Revoir les autorisations et les usages de pesticides
Concrètement, les médecins signataires formulent cinq demandes. En premier lieu, ils appellent à la reconnaissance de nouveaux tableaux de maladies professionnelles agricoles dont l'apparition est liée à l'exposition aux pesticides.
La protection des populations constitue la deuxième attente. Les médecins réclament en particulier la fin des dérogations à l'interdiction européenne des épandages aériens, la réduction des risques vis-à-vis des populations vivant à proximité des cultures à forte utilisation de pesticides (signalisation sur les zones d'épandages, distance de sécurité avec les habitations) et des agriculteurs (séparation nette entre les activités de conseil et de vente des produits), l'interdiction de l'usage des pesticides dans les zones non agricoles, un étiquetage des produits destinés à l'alimentation permettant de visualiser les substances chimiques utilisées pour leur fabrication et la disparition, à très brève échéance, des résidus de pesticides perturbateurs endocriniens dans les produits alimentaires.
Le troisième volet de leurs demandes concerne les mises sur le marché des pesticides. Ils attendent que les tests réglementaires nécessaires à l'autorisation de mise sur le marché (AMM) soient confiés à des laboratoires indépendants désignés par l'Agence nationale de sécurité sanitaire (Anses) et que l'AMM soit délivrée conjointement par les ministères de la Santé, de l'Ecologie et de l'Agriculture.
Au niveau européen, les signataires demandent que les perturbateurs endocriniens soient assimilés à des substances sans seuil afin que les perturbateurs endocriniens avérés et fortement suspectés fassent l'objet d'une substitution obligatoire et que les perturbateurs endocriniens faiblement suspectés fassent l'objet d'une vigilance ou de restrictions.
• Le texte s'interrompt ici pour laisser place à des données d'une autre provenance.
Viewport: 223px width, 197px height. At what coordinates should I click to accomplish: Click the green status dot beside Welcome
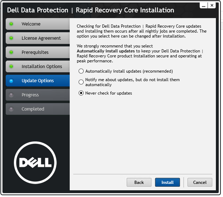[11, 24]
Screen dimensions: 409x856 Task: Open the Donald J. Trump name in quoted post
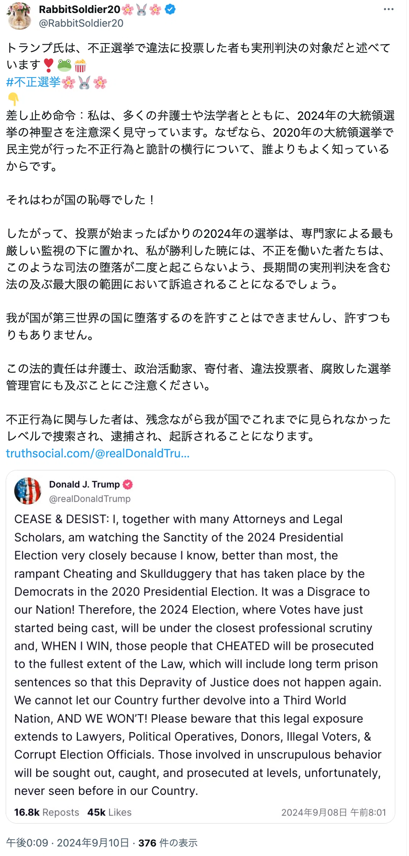pos(84,485)
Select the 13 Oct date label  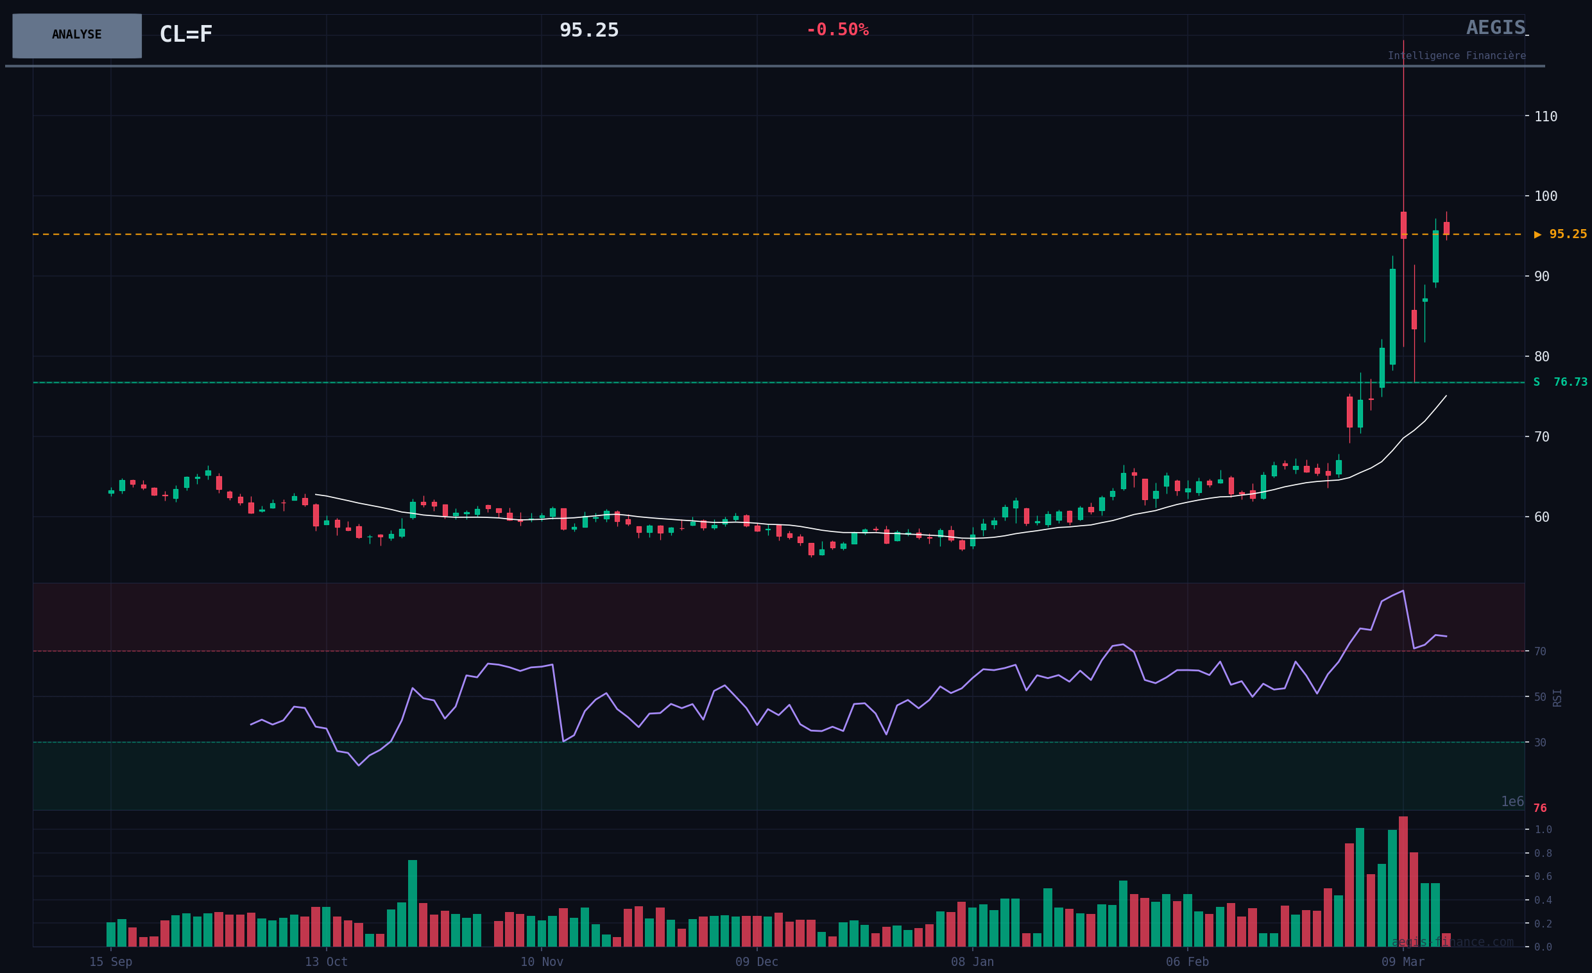(326, 962)
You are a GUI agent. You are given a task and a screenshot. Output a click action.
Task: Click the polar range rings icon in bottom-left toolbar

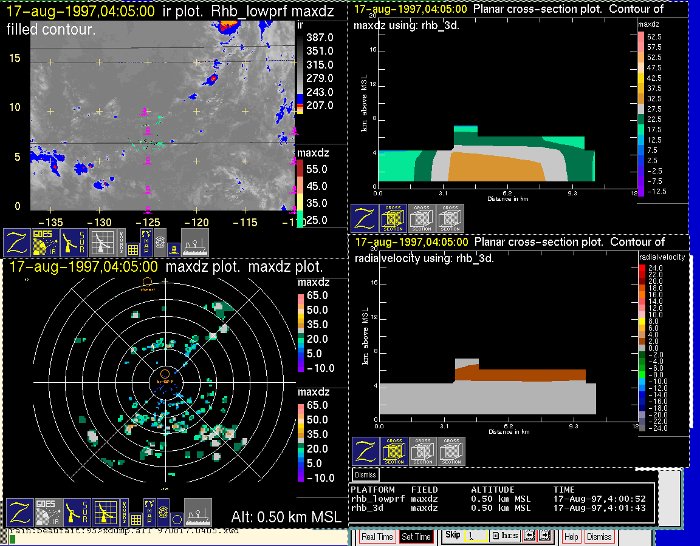tap(163, 513)
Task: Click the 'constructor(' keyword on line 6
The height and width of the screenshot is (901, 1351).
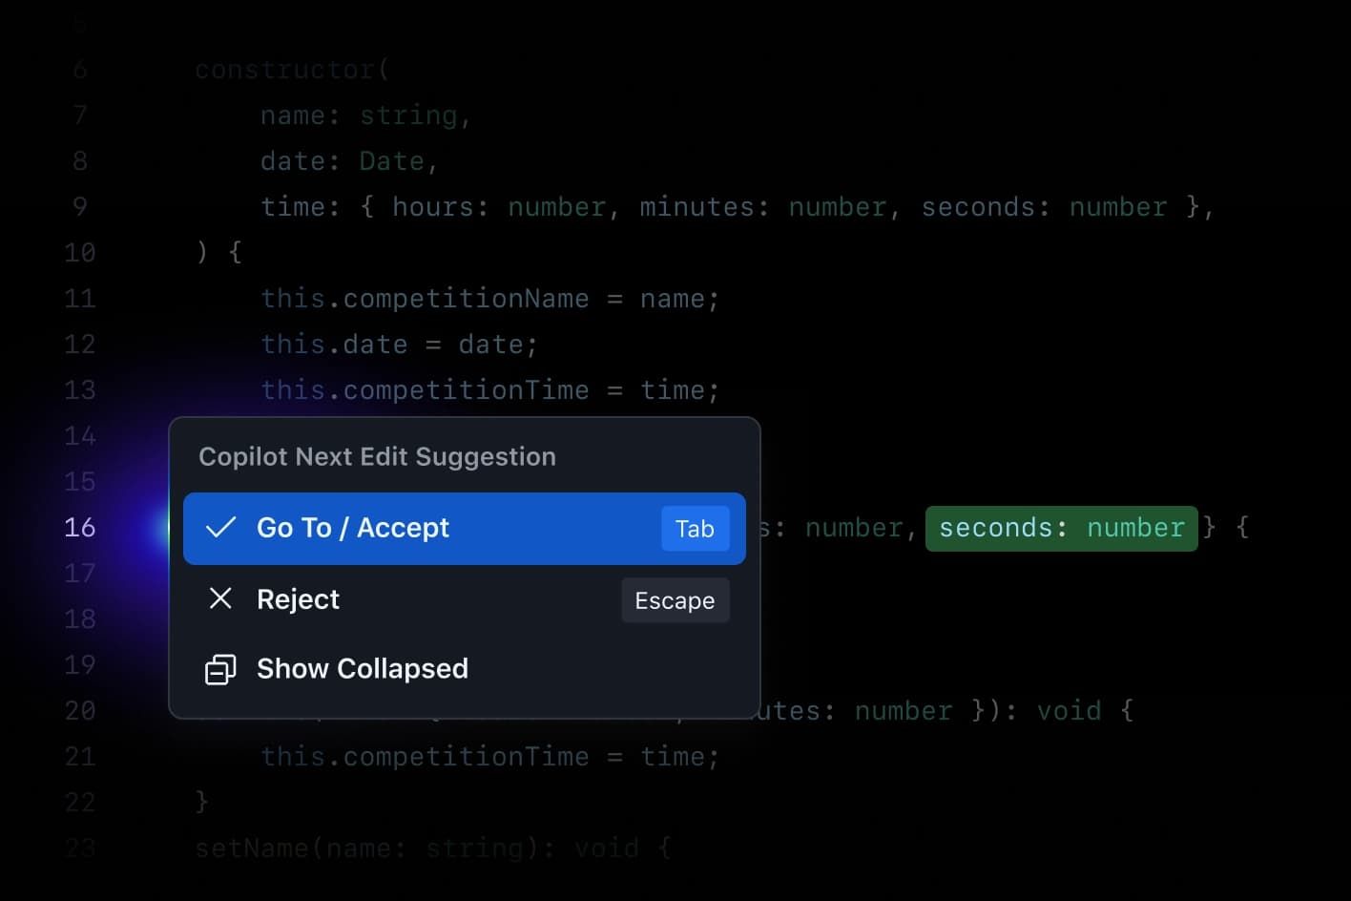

Ils souhaitent aussi que la caractérisation des perturbateurs endocriniens se base sur des tests toxicologiques recherchant des effets à faibles doses et par effet cocktail, comme préconisé par un rapport de 2012 rédigé à la demande de la Commission européenne.
Enfin, ils souhaitent une augmentation des surfaces en agriculture biologique pour que l'ensemble de la population puisse choisir une alimentation sans pesticides.
Augmentation significative des risques
Certes, les pesticides ne sont pas seuls en cause dans la progression des maladies chroniques, expliquent les signataires, mais ils souhaitent néanmoins que "des politiques agricoles, économiques et de santé publique soient enfin efficacement mises en œuvre". Pour justifier leurs demandes, ils mettent en avant une série d'éléments établissant un lien entre l'utilisation de pesticides et certaines pathologies.
C'est le cas de l'expertise de l'Institut national de la santé et de la recherche médicale (Inserm) "pesticides et santé" publié en juin 2013 qui conclut qu'"il semble exister une association positive entre exposition professionnelle à des pesticides et certaines pathologies chez l'adulte". La maladie de Parkinson, le cancer de la prostate et les cancers hématopoïétiques sont explicitement cités par l'Inserm. Toujours selon cette étude, il semblerait que l'exposition professionnelle des femmes enceintes aux pesticides entraîne "une augmentation significative" du risque de fausses-couches et de malformations congénitales. Quant à l'exposition "domestique" ou "de voisinage", elle entraînerait une augmentation significative du risque de leucémie et de tumeurs cérébrales.
Absence d'évaluation
En cause ? L'absence d'évaluation des produits mis sur le marché, suggère l'appel qui s'appuie sur le constat formulé par l'expertise "cancers et environnement" publiée en octobre 2008 par l'Inserm : "près d'un millier de molécules ont été mises sur le marché en France ; les risques liés à ces molécules ne peuvent être évalués faute de données toxicologiques et épidémiologiques suffisantes".
Plusieurs des rares études réalisées sur l'ensemble de la population et sur les riverains concluent que des expositions environnementales sont susceptibles de provoquer des cancers et des maladies de Parkinson. C'est le cas d'une étude relative au Chlordecone publiée en 2011 par l'Institut national de veille sanitaire (Invs), d'une étude relative à certains fongicides publiée en 2009 et de l'expertise "pesticides et santé" qui pointent une diminution du poids de naissance, des atteintes neurodéveloppementales et une hausse des risques de malformations congénitales et de leucémie chez les enfants des femmes vivant au voisinage d'une zone agricole ou liée aux usages domestiques de pesticides.
Imprégnation de la population
"Or personne ne conteste l'imprégnation générale de la population", estiment les médecins, rappelant que 90% de la population française est contaminée par les organophosphorés, selon des travaux réalisés par l'Invs. Quant à la cohorte Pélagie, elle a montré qu'en Bretagne "seul 1,6% des échantillons d'urine de femmes enceintes ne contient pas de trace des pesticides recherchés".
Le fait que l'imprégnation soit à faible dose ne rassure pas les médecins qui avancent que de nombreux pesticides sont des perturbateurs endocriniens. Or, "leurs effets ne dépendent pas de la dose, mais de la période d'exposition, ils ne sont pas linéaires, ils s'ajoutent à ceux d'autres substances (effet cocktail) et ils sont susceptibles d'être transgénérationnels". Une menace face à laquelle il est difficile de se prémunir, l'Union européenne n'ayant toujours pas validé de méthode permettant de déterminer si un pesticide est un perturbateur endocrinien ou non, comme l'a souligné le rapport sénatorial "Pesticides, vers le risque zéro" d'octobre 2012.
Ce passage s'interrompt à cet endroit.